Reproduce the data below with "Screen resolution" substituted for every occurrence of "Image resolution", leaving everything else unchanged.

Begin

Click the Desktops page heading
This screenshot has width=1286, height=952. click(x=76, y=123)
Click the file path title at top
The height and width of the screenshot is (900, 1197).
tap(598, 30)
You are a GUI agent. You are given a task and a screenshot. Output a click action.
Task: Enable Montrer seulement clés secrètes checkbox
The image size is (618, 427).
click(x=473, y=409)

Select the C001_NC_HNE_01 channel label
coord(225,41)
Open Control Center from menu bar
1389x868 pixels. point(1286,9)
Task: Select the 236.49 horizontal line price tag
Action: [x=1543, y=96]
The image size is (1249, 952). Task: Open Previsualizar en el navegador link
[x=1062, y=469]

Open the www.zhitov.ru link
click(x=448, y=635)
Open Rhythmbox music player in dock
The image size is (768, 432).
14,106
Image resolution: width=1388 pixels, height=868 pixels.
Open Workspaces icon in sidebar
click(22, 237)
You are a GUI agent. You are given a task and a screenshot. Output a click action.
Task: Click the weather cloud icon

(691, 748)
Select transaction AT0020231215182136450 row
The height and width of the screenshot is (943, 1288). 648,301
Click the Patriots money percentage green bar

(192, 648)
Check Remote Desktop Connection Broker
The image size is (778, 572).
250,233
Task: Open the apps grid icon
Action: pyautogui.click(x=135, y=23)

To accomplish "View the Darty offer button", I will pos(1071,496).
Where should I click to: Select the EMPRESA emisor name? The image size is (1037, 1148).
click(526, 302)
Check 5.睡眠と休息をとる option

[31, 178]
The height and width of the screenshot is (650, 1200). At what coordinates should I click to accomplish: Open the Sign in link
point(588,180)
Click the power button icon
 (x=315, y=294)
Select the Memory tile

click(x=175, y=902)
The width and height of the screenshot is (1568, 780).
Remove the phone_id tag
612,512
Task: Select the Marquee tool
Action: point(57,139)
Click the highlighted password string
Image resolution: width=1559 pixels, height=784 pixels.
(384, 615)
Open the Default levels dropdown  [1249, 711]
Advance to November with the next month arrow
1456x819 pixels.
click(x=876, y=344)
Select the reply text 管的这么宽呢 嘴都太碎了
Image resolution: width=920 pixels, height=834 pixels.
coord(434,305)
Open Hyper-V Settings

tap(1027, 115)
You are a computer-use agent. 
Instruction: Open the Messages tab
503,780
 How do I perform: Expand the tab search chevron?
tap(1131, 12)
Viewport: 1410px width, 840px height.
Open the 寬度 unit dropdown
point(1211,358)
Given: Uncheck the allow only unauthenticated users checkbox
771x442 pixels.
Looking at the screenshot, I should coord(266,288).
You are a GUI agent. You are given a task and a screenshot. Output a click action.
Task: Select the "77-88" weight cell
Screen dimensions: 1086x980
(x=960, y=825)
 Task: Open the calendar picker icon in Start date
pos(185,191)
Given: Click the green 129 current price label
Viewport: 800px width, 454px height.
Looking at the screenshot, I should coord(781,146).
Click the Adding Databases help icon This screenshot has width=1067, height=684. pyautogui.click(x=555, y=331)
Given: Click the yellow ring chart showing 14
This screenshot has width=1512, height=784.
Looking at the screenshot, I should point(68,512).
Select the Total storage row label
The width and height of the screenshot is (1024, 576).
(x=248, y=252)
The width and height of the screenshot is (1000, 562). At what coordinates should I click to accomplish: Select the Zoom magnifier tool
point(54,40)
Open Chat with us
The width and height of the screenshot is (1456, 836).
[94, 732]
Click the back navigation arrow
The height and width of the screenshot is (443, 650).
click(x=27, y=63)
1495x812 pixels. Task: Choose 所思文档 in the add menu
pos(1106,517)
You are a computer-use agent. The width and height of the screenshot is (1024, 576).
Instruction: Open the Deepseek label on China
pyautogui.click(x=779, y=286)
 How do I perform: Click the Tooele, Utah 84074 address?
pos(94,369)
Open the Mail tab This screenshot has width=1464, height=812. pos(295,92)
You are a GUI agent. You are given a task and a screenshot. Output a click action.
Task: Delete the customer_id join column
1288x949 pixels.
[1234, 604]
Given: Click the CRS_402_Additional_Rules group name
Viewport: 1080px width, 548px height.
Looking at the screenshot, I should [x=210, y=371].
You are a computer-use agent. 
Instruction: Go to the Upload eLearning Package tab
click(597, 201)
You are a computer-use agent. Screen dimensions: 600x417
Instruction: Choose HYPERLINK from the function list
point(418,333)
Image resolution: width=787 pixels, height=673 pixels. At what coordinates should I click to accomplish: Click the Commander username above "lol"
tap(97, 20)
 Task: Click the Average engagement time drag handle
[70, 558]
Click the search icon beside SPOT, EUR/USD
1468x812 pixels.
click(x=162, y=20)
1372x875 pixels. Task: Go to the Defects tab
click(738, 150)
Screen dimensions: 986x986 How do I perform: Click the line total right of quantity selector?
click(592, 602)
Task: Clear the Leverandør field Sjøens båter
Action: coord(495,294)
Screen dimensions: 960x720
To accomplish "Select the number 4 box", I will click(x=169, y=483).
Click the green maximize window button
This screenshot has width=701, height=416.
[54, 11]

End

■ Response to this task
Click the Desktops page heading
This screenshot has width=1286, height=952. click(x=76, y=123)
Click the file path title at top
The height and width of the screenshot is (900, 1197).
tap(598, 30)
You are a GUI agent. You are given a task and a screenshot. Output a click action.
Task: Enable Montrer seulement clés secrètes checkbox
The image size is (618, 427).
click(x=473, y=409)

Select the C001_NC_HNE_01 channel label
coord(225,41)
Open Control Center from menu bar
1389x868 pixels. point(1286,9)
Task: Select the 236.49 horizontal line price tag
Action: [x=1543, y=96]
The image size is (1249, 952). Task: Open Previsualizar en el navegador link
[x=1062, y=469]

Open the www.zhitov.ru link
click(x=448, y=635)
Open Rhythmbox music player in dock
The image size is (768, 432).
14,106
Screen resolution: width=1388 pixels, height=868 pixels.
Open Workspaces icon in sidebar
click(22, 237)
You are a GUI agent. You are given a task and a screenshot. Output a click action.
Task: Click the weather cloud icon

(691, 748)
Select transaction AT0020231215182136450 row
The height and width of the screenshot is (943, 1288). 648,301
Click the Patriots money percentage green bar

(192, 648)
Check Remote Desktop Connection Broker
The image size is (778, 572).
250,233
Task: Open the apps grid icon
Action: pyautogui.click(x=135, y=23)

To accomplish "View the Darty offer button", I will pos(1071,496).
Where should I click to: Select the EMPRESA emisor name? The image size is (1037, 1148).
click(526, 302)
Check 5.睡眠と休息をとる option

[31, 178]
The height and width of the screenshot is (650, 1200). At what coordinates should I click to accomplish: Open the Sign in link
point(588,180)
Click the power button icon
 (x=315, y=294)
Select the Memory tile

click(x=175, y=902)
The width and height of the screenshot is (1568, 780).
Remove the phone_id tag
612,512
Task: Select the Marquee tool
Action: point(57,139)
Click the highlighted password string
Screen resolution: width=1559 pixels, height=784 pixels.
(384, 615)
Open the Default levels dropdown  [1249, 711]
Advance to November with the next month arrow
1456x819 pixels.
click(x=876, y=344)
Select the reply text 管的这么宽呢 嘴都太碎了
Screen resolution: width=920 pixels, height=834 pixels.
coord(434,305)
Open Hyper-V Settings

tap(1027, 115)
You are a computer-use agent. 
Instruction: Open the Messages tab
503,780
 How do I perform: Expand the tab search chevron?
tap(1131, 12)
Viewport: 1410px width, 840px height.
Open the 寬度 unit dropdown
point(1211,358)
Given: Uncheck the allow only unauthenticated users checkbox
771x442 pixels.
Looking at the screenshot, I should coord(266,288).
You are a GUI agent. You are given a task and a screenshot. Output a click action.
Task: Select the "77-88" weight cell
Screen dimensions: 1086x980
(x=960, y=825)
 Task: Open the calendar picker icon in Start date
pos(185,191)
Given: Click the green 129 current price label
Viewport: 800px width, 454px height.
Looking at the screenshot, I should coord(781,146).
Click the Adding Databases help icon This screenshot has width=1067, height=684. pyautogui.click(x=555, y=331)
Given: Click the yellow ring chart showing 14
This screenshot has width=1512, height=784.
Looking at the screenshot, I should point(68,512).
Select the Total storage row label
The width and height of the screenshot is (1024, 576).
(x=248, y=252)
The width and height of the screenshot is (1000, 562). At what coordinates should I click to accomplish: Select the Zoom magnifier tool
point(54,40)
Open Chat with us
The width and height of the screenshot is (1456, 836).
[94, 732]
Click the back navigation arrow
The height and width of the screenshot is (443, 650).
click(x=27, y=63)
1495x812 pixels. Task: Choose 所思文档 in the add menu
pos(1106,517)
You are a computer-use agent. The width and height of the screenshot is (1024, 576).
Instruction: Open the Deepseek label on China
pyautogui.click(x=779, y=286)
 How do I perform: Click the Tooele, Utah 84074 address?
pos(94,369)
Open the Mail tab This screenshot has width=1464, height=812. pos(295,92)
You are a GUI agent. You are given a task and a screenshot. Output a click action.
Task: Delete the customer_id join column
1288x949 pixels.
[1234, 604]
Given: Click the CRS_402_Additional_Rules group name
Viewport: 1080px width, 548px height.
Looking at the screenshot, I should [x=210, y=371].
You are a computer-use agent. 
Instruction: Go to the Upload eLearning Package tab
click(597, 201)
You are a computer-use agent. Screen dimensions: 600x417
Instruction: Choose HYPERLINK from the function list
point(418,333)
Screen resolution: width=787 pixels, height=673 pixels. At what coordinates should I click to accomplish: Click the Commander username above "lol"
tap(97, 20)
 Task: Click the Average engagement time drag handle
[70, 558]
Click the search icon beside SPOT, EUR/USD
1468x812 pixels.
click(x=162, y=20)
1372x875 pixels. Task: Go to the Defects tab
click(738, 150)
Screen dimensions: 986x986 How do I perform: Click the line total right of quantity selector?
click(592, 602)
Task: Clear the Leverandør field Sjøens båter
Action: coord(495,294)
Screen dimensions: 960x720
To accomplish "Select the number 4 box", I will click(x=169, y=483).
Click the green maximize window button
This screenshot has width=701, height=416.
[54, 11]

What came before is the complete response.